Rechtsanwalt, Legal Director
Out-Law Analysis | 09 May 2022 | 11:31 am | 3 min. read
In recent months there have been a number of significant updates to Irish corporate law.
The reforms - which cover everything from company filing rules, the continuing fallout caused by the Covid-19 pandemic and white-collar crime - have introduced a new regime for the investigation and enforcement of corporate offences in Ireland and some welcome clarifications to Irish company law.
But the changes also have the potential to cause some logistical headaches for directors and their advisers and require close attention.
The 2021 Companies (Corporate Enforcement Authority) Act, which came into force earlier this year, has dramatically changed the landscape of company law enforcement and corporate offences in Ireland.
The main focus of the Act was to transform the Office of the Director of Corporate Enforcement (ODCE) into a statutory and independent agency called the Corporate Enforcement Authority (CEA). The CEA will be given additional resources to investigate and prosecute white collar crime and will be better placed to deal with larger and more complex investigations.
The authority is a standalone body with a commission structure and can have up to three full time commissioners, one of whom will be designated as its chair. The CEA can also appoint its own staff and appoint up to 16 members of An Garda Siochana on secondment.
The Act also gives the new authority additional resources compared to those provided to the ODCE. New powers and other enhancements will be kept under review.
Another change introduced by the 2021 Companies (Corporate Enforcement Authority) Act will change rules on company filings. The change, expected to come into force in November this year, will mean directors will have to include an Irish Personal Public Service (PPS) number with their filings in the Companies Registration Office. This information will have to be included in new incorporation forms, annual return forms and change in director forms after the rules commence.
If a non-Irish tax resident director does not have a PPS number, they will need to apply for a Companies Registration Office number instead to allow filings to be made.
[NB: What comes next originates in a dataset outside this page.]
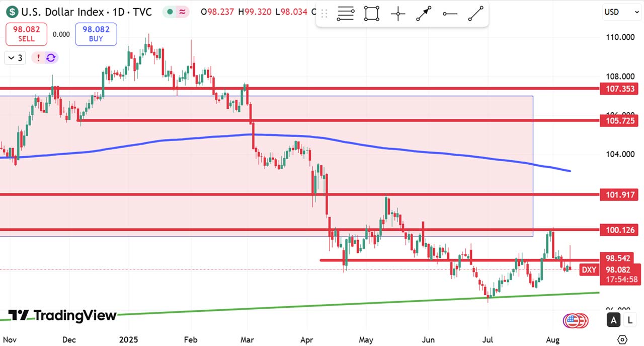Toggle log scale with L button
The width and height of the screenshot is (644, 346).
(x=630, y=320)
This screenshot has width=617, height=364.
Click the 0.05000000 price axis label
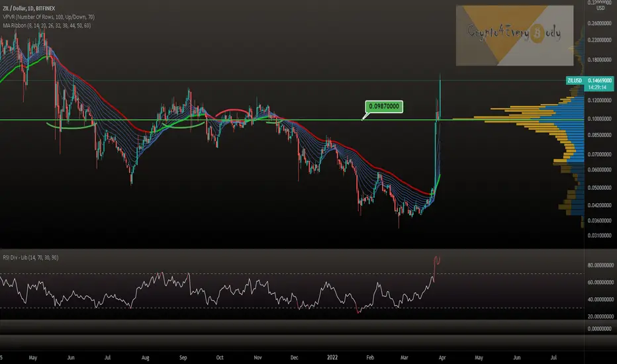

The exact procedure for company filing is still to be finalised but could involve directors swearing a ‘declaration of identity’ which, if made outside of Ireland, will have to be done in the presence of a notary public.
The 2021 Act also includes some technical changes to the 2014 Companies Act, after the Irish Company Law Review Group, the Business Law Committee of the Law Society of Ireland (of which I am a member) and others identified several areas of law that required clarification.
For example, the new Act makes clear that a company may transfer its undertaking to another company in consideration for the issuance of shares to the shareholders of the transferring company. The only stipulation is that the transferring company has distributable reserves that are at least equal to the value of the undertaking that is being transferred.
The update clarifies that a reduction of capital which is made in compliance with the 2014 Act is not considered a distribution under the Act requiring the normal rules on distributions to be followed. The 2021 Act also sets out how an unlimited company can acquire its own shares without the need for distributable reserves.
If a company acquires its own shares through a statutory merger or division, such shares can be treated as treasury shares and may be cancelled or re-issued, according to the new legislation. Some clarity has been also provided on the circumstances in which a company’s share premium account can be used.
Further clarification is expected on a number of other issues related to the 2014 Act in future legislation.
Temporary measures to address issues arising from the pandemic were first introduced by the 2020 Companies (Miscellaneous Provisions) (Covid 19) Act. While the measures were due to expire at the end of April 2022, they have now been extended to the end of the calendar year.
The temporary measures include rules governing how to hold fully virtual annual general meetings and extraordinary general meetings, and legislation to allow more flexibility over how Irish companies execute deeds under the common seal in allowing the directors or company secretary who sign and countersign the affixing of the seal to sign in separate counterparts. This measure also facilitates the use of electronic signatures.
Companies in financial difficulty are helped by the increase in the threshold at which a company is unable to pay its debts, and therefore deemed insolvent, from €10,000 to €50,000. The period of examinership to allow a company protection from its creditors to restructure has been extended to 150 days rather than the maximum period of 100 days which usually applies.
Future legislation is expected to put some of these measures on a permanent basis.